Thank you for your input everyone.
I'm getting over the embarrassment. The stupid thing was telling him to drive on. He was drunk and just literally saying ******** ****. I'm intelligent enough to know life > ego and responding to the verbal dribble coming out of his mouth was purely an ego/testosterone related act. He wasn't threatening me, he wasn't cussing at me. He was teasing me like a 5 year old. I could have responded by saying "that's cool brah, I hear the boys at the frat are waiting for their keg brah better not keep them waiting" and it would have been a better response.
The two times now i've directly confronted drivers i've received responses that could have caused severe results. Why get myself into that? I have people who depend on me and people who love me. Acting like an idiot does nothing but endanger my own life when I know short of swerving to hit me there is little that being a dick back will solve. It feels good to puff up your balls and man up on someone who endangers you, I know this i've done it before. I just don't think that the danger of their response is worth it. If you act out of emotion, okay cool, you lost it but it's not something to be proud of. It's not something to be ashamed of either it is simply a learning lesson.
I posted this as a way to let people know how stupid something can go without ever being confrontational.
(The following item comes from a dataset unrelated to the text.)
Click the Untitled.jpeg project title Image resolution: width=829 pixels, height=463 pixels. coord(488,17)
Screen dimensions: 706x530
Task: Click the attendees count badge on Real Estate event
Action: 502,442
As a warning that you can end up getting into it from just a simple response. I feel like it needs to be said again, none of the actions warranted their responses, I had a chip on my shoulder to begin with and I would have loved for something to go down. Something did, I learned my lesson and then came to share it with you all.
After reading everyones replies and just riding more I feel better. Again thanks SSFG, ya'll rock.